(Records from a collection)
---

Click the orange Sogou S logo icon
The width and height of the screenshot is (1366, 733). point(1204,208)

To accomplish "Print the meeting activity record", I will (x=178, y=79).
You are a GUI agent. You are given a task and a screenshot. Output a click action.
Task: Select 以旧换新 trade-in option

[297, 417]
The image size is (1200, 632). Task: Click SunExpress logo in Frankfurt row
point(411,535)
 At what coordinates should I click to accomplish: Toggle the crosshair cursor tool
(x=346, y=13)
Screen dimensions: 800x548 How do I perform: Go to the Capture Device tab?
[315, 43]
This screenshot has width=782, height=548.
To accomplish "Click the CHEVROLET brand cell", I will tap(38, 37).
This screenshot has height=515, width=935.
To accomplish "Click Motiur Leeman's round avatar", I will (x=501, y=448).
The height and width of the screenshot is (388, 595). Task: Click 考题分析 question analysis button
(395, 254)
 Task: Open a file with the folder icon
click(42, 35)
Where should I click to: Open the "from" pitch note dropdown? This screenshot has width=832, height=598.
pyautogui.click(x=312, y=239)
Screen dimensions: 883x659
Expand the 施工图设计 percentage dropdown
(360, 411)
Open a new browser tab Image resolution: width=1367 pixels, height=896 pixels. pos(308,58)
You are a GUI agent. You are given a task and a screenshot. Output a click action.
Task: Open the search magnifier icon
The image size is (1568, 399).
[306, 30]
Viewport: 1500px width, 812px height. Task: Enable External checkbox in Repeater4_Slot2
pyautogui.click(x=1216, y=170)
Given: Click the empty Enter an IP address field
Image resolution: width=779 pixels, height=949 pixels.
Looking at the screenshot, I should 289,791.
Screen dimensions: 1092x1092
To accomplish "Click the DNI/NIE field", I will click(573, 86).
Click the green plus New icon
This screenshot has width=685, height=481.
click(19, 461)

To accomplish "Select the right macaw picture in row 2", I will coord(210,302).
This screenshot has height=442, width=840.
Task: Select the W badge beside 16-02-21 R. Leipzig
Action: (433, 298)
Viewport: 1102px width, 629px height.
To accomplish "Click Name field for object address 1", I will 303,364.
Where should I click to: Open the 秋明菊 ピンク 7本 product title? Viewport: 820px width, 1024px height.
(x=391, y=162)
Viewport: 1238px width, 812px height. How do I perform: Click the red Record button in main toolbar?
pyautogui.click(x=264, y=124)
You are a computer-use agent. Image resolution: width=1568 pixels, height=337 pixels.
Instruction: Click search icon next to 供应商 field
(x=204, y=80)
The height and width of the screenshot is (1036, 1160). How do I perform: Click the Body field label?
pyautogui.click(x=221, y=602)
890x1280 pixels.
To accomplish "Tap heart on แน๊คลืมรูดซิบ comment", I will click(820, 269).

---

Task directions:
Using the records above, set down exactly the lines from the one with "Task: Open a file with the folder icon" through the one with "You are a computer-use", inclusive, and nothing more.

The completed task:
 Task: Open a file with the folder icon
click(42, 35)
Where should I click to: Open the "from" pitch note dropdown? This screenshot has width=832, height=598.
pyautogui.click(x=312, y=239)
Screen dimensions: 883x659
Expand the 施工图设计 percentage dropdown
(360, 411)
Open a new browser tab Image resolution: width=1367 pixels, height=896 pixels. pos(308,58)
You are a GUI agent. You are given a task and a screenshot. Output a click action.
Task: Open the search magnifier icon
The image size is (1568, 399).
[306, 30]
Viewport: 1500px width, 812px height. Task: Enable External checkbox in Repeater4_Slot2
pyautogui.click(x=1216, y=170)
Given: Click the empty Enter an IP address field
Image resolution: width=779 pixels, height=949 pixels.
Looking at the screenshot, I should 289,791.
Screen dimensions: 1092x1092
To accomplish "Click the DNI/NIE field", I will click(573, 86).
Click the green plus New icon
This screenshot has width=685, height=481.
click(19, 461)

To accomplish "Select the right macaw picture in row 2", I will coord(210,302).
This screenshot has height=442, width=840.
Task: Select the W badge beside 16-02-21 R. Leipzig
Action: (433, 298)
Viewport: 1102px width, 629px height.
To accomplish "Click Name field for object address 1", I will 303,364.
Where should I click to: Open the 秋明菊 ピンク 7本 product title? Viewport: 820px width, 1024px height.
(x=391, y=162)
Viewport: 1238px width, 812px height. How do I perform: Click the red Record button in main toolbar?
pyautogui.click(x=264, y=124)
You are a computer-use agent. Image resolution: width=1568 pixels, height=337 pixels.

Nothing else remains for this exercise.